Todavia, diante dessa pasteurização que menciona, qual a alternativa proposta? "Nosso modelo de gestão tem dois pilares: o primeiro é que o orçamento da Prefeitura seja totalmente direcionado para construir e garantir as necessidades básicas dos trabalhadores. Como fazer isso? Municipalizando o serviço público, retirando da mão da iniciativa privada a gestão da Prefeitura." O segundo ponto, completa, é o controle dos cidadãos sobre a Administração através dos conselhos dos bairros. "Esses conselhos populares terão plena autonomia, inclusive de destituir membros do secretariado que não estejam governando no sentido de garantir melhorias para os trabalhadores."
Os dois pressupostos sanariam problemas, segundo ela, advindos de questões como a falta de licitação no transporte público e as terceirizações na saúde e na educação infantil. "O que temos hoje? Transporte? Privado. É concessão pública, mas está na mão de empresas privadas. Sequer tem licitação. O mínimo da moralidade que poderia haver seria ter licitação", alfineta. "Há dados de que mais de 60% de todo o dinheiro gasto com saúde na cidade vai para o setor privado. É necessário estatizar a saúde, melhorar a educação, construir mais creches, pagar o piso salarial para os professores, construir moradias, fazer centros de cultura e lazer nos bairros. Isso só pode acontecer se desprivatizar a Prefeitura", afirma. "Mães trabalhadoras são obrigadas a tirar uma parcela considerável de seus salários para pagar uma creche privada, porque não tem creche para as crianças em Juiz de Fora.
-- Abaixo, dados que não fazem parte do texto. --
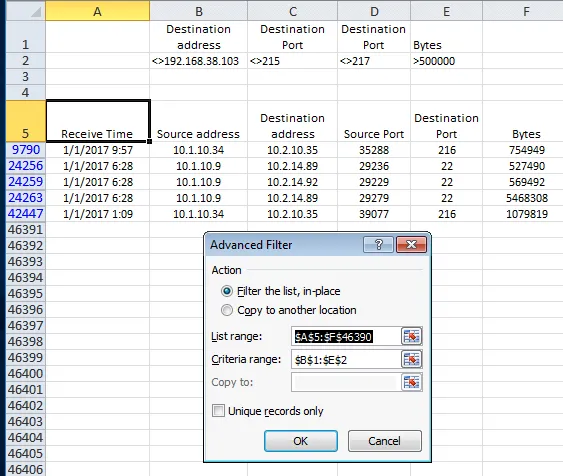Image resolution: width=563 pixels, height=476 pixels.
Task: Select the Receive Time header cell
Action: pyautogui.click(x=98, y=121)
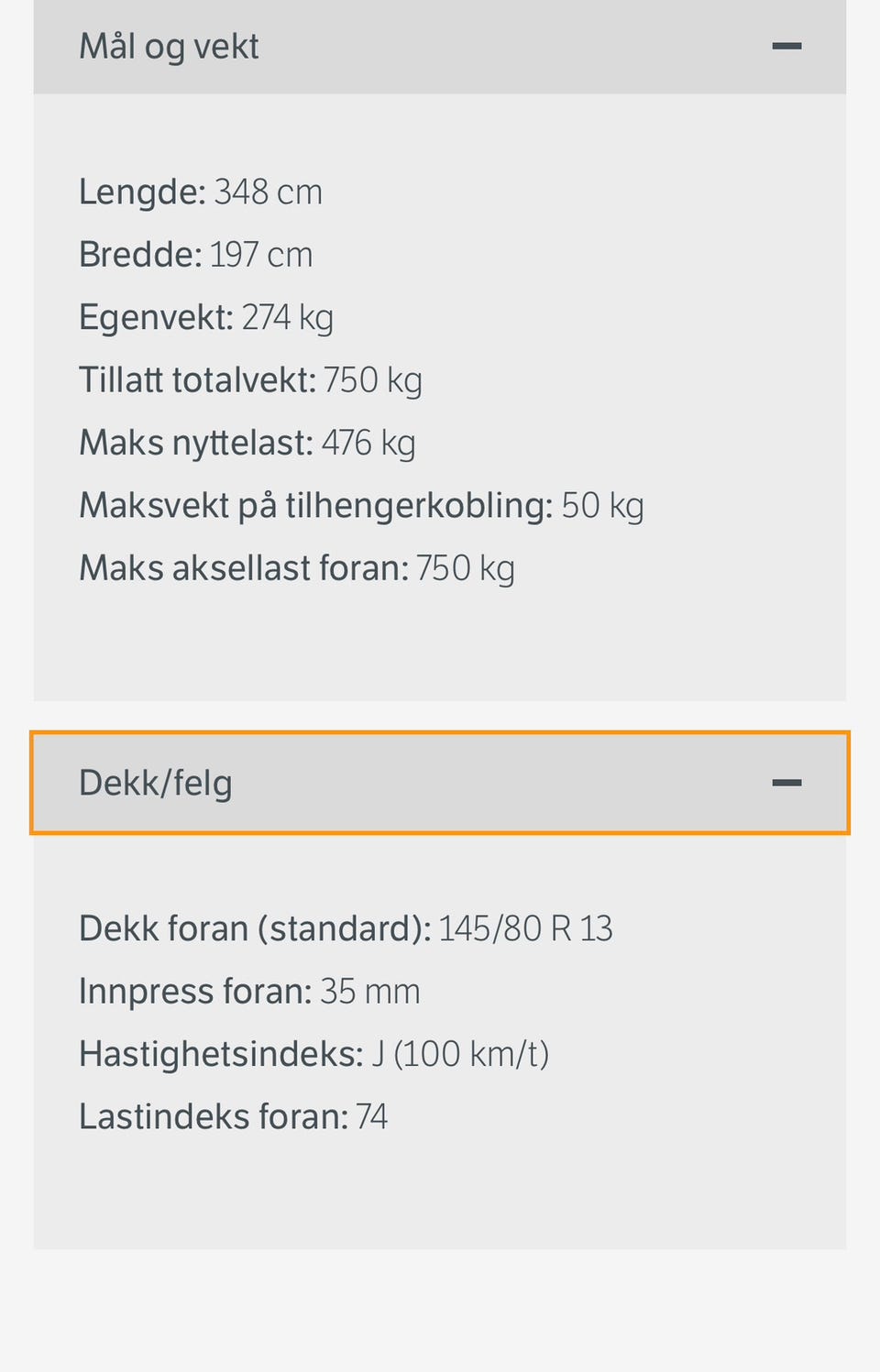The image size is (880, 1372).
Task: Select Maks nyttelast 476 kg line
Action: 248,444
O trabalhador é sempre penalizado: ou porque não tem o serviço, ou porque tem que tirar uma fatia considerável de seu salário para buscar o serviço no setor privado." O repórter questiona: "Há dinheiro?". "Claro que tem dinheiro, 50% do orçamento federal é gasto com o pagamento dos juros da dívida. O orçamento da Prefeitura é de mais de R$ 1 bilhão. Mas o dinheiro vai para uma minoria, vai para incentivos fiscais para grandes empresas. E outra parte também vai para o setor privado através das terceirizações."
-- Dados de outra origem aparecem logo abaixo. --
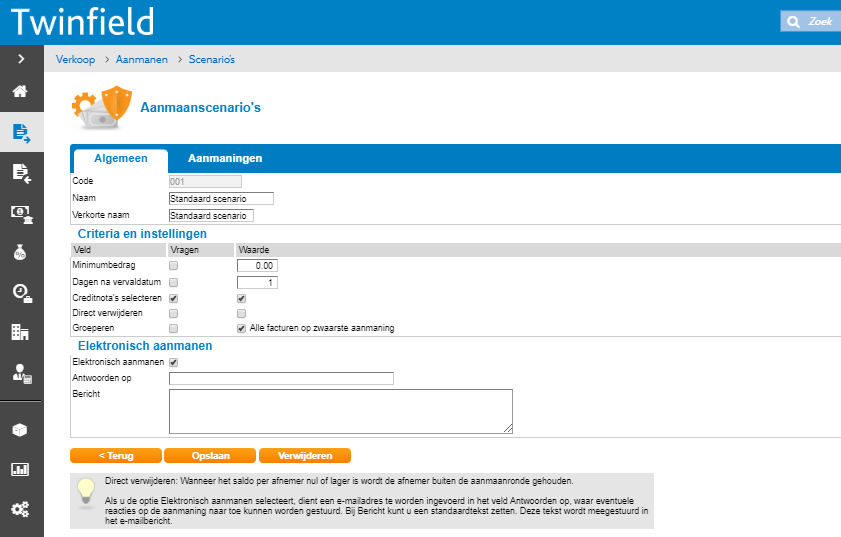Click the Opslaan button
The image size is (841, 537).
pyautogui.click(x=210, y=455)
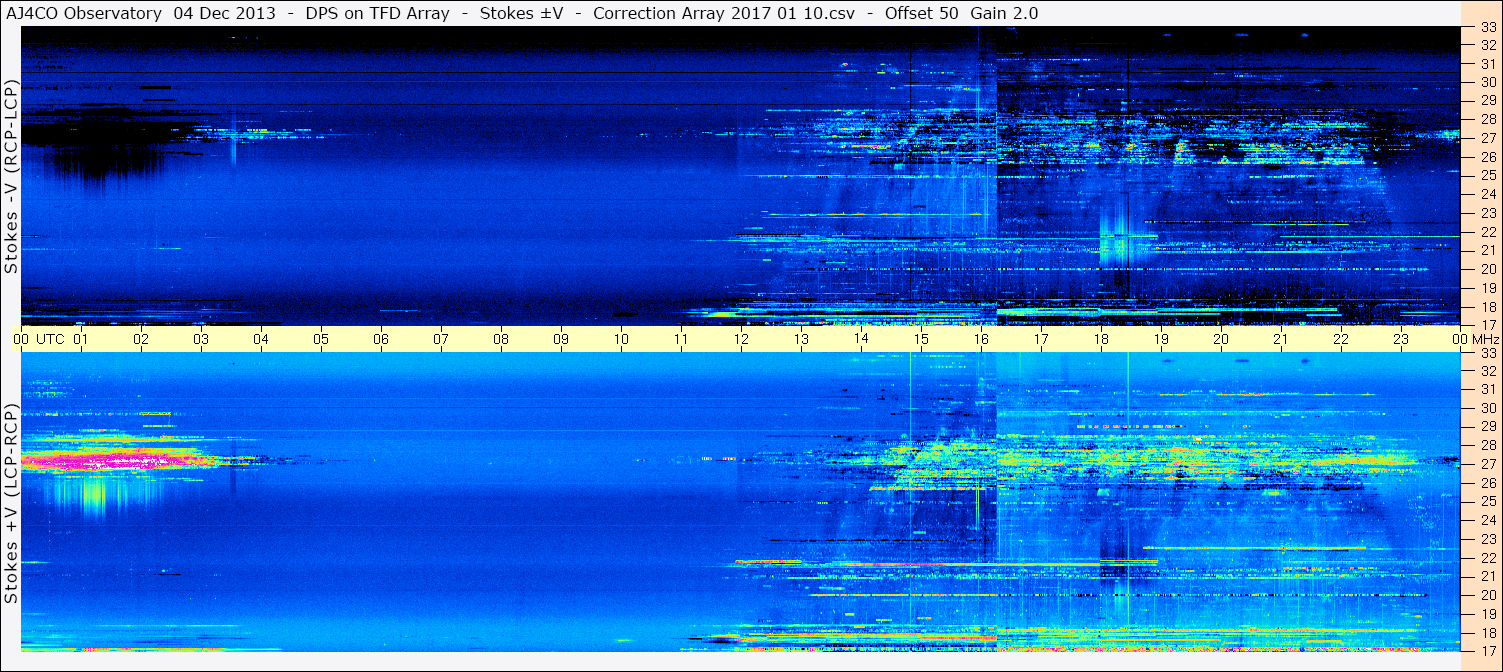The height and width of the screenshot is (672, 1503).
Task: Click the 12 hour mark on UTC axis
Action: pyautogui.click(x=741, y=339)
Chega a hora da sobremesa e, com ela, assuntos menos ácidos: o entusiasmo de Vic pelo vôlei feminino (ainda que, no corre-corre da campanha, não tenha conseguido acompanhar a final da seleção nas Olimpíadas) e seu gosto pela música, que inclui MPB, rock, blues e reggae. Até nesse quesito ela mostra paixão por Juiz de Fora, citando bandas da terra como Eminência Parda e Mitra. Lamenta, entretanto, o baixo acesso da população mais carente ou de periferia aos espaços culturais da cidade. "Espaço de lazer é para os setores médios da população ou para quem tem dinheiro. Eu vou ao Cultural Bar porque agora professor paga metade lá, e eu compro antecipado. O show do Alceu Valença na hora era R$ 100. Não posso fazer isso com meu salário de professora." A firmeza da opinião mistura-se com a pastosidade doce da goiabada, dicotômico como Vic. Ela preferia doce de abóbora, mas, independente do sabor, o paladar, ao contrário de suas posições políticas, está totalmente adaptado. Só faltou o queijo minas.